After serious legal consultation, I regrettably decided to refrain from making public my SmartFilter technical details, and associated software. This is subject to further legal discussions and investigation of the topic. Right now, because of the The Digital Millennium Copyright Act (DMCA) , there won't be an "Open-Source" SmartFilter investigation.
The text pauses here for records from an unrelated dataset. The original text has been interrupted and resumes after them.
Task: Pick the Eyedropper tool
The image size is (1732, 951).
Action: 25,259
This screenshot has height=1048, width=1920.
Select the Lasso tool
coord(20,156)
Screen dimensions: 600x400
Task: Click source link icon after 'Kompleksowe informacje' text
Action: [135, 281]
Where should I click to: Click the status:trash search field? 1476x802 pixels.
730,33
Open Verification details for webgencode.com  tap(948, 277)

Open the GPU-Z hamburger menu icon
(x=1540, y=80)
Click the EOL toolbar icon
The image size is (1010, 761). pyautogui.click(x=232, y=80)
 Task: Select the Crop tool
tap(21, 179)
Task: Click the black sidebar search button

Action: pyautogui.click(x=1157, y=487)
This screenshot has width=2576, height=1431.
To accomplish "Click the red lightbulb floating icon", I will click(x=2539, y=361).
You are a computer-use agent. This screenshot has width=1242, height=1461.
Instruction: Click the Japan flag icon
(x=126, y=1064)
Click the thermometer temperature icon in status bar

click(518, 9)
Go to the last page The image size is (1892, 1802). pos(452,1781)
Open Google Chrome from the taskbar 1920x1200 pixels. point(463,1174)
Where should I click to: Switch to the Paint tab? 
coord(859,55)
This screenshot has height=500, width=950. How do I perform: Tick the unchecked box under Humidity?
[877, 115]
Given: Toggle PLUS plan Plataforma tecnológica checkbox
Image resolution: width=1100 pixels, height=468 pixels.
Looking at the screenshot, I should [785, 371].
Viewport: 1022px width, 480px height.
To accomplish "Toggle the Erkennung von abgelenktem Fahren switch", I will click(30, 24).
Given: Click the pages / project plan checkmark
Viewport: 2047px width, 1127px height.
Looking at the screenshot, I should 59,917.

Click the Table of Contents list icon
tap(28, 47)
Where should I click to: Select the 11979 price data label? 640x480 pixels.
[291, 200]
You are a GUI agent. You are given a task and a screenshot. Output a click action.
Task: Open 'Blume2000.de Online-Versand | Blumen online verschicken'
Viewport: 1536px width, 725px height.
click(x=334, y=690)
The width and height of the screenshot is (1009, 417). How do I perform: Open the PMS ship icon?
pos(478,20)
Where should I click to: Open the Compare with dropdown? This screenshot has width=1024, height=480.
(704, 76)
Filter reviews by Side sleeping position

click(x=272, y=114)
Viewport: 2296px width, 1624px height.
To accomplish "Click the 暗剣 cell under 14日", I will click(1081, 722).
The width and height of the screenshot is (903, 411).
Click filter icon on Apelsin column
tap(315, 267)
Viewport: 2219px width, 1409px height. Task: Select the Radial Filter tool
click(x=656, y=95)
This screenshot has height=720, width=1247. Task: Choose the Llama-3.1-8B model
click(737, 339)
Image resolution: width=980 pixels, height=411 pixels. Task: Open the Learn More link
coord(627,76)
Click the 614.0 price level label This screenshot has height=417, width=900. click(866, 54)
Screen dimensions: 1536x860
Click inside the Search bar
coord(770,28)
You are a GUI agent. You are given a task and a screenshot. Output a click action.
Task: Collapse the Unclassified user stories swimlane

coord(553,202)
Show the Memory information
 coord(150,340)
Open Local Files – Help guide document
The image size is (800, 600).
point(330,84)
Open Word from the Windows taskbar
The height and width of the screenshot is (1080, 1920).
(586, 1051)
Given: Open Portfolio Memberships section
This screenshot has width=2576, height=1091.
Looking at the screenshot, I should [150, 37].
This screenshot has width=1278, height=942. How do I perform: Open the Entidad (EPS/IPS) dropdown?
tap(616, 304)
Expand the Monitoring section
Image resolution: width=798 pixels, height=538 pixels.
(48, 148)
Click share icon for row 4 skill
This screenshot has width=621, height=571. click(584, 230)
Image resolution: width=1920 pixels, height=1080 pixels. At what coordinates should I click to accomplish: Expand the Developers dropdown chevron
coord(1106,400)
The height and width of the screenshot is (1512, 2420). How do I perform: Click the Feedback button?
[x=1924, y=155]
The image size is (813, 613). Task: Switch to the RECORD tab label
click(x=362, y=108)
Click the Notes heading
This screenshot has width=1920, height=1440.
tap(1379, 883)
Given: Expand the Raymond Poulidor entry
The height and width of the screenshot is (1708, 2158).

Personally, it comes down to that fact that I'm 36, not 16. I'm professional computer programmer with a consulting business (I hate being called a "hacker", the people who apply such a term rarely mean it as a compliment, but rather to insinuate something illicit or unsavory). I don't have a good track record of generating legal and press support for myself. There's an mistaken idea that organizations such as the ACLU have cadres of top attorneys waiting around in the background, ready to move in like a SWAT team at the first hint of a civil-liberties case. Would that it were so. At best, there's chronically overworked people doing what they can. At worst, there's very nasty and vicious politics which will unhesitatingly sacrifice activists who are the wrong place at the wrong time.

If there's sufficient backing and legal support, I may release future, more technical, SmartFilter material. Otherwise, I'll have to offer my apologies, and the above explanations as to why the validation and verification is not all it could be.


I really hate this damned machine
I wish that they would sell it.
It never does quite what I want
But only what I tell it.

-- A Programmer's Lament

Censorware is a classic attempt to provide a technological solution to a social problem. And consistent with past history, thorough analysis often deflates the extravagant promises of the peddlers. Almost all censorware blacklists are far too big to be effectively human-reviewed. Yet, even while government imposition of censorware becomes a major factor, independent investigation of the Snake Oil claims of the censorware companies is still too fraught with legal peril.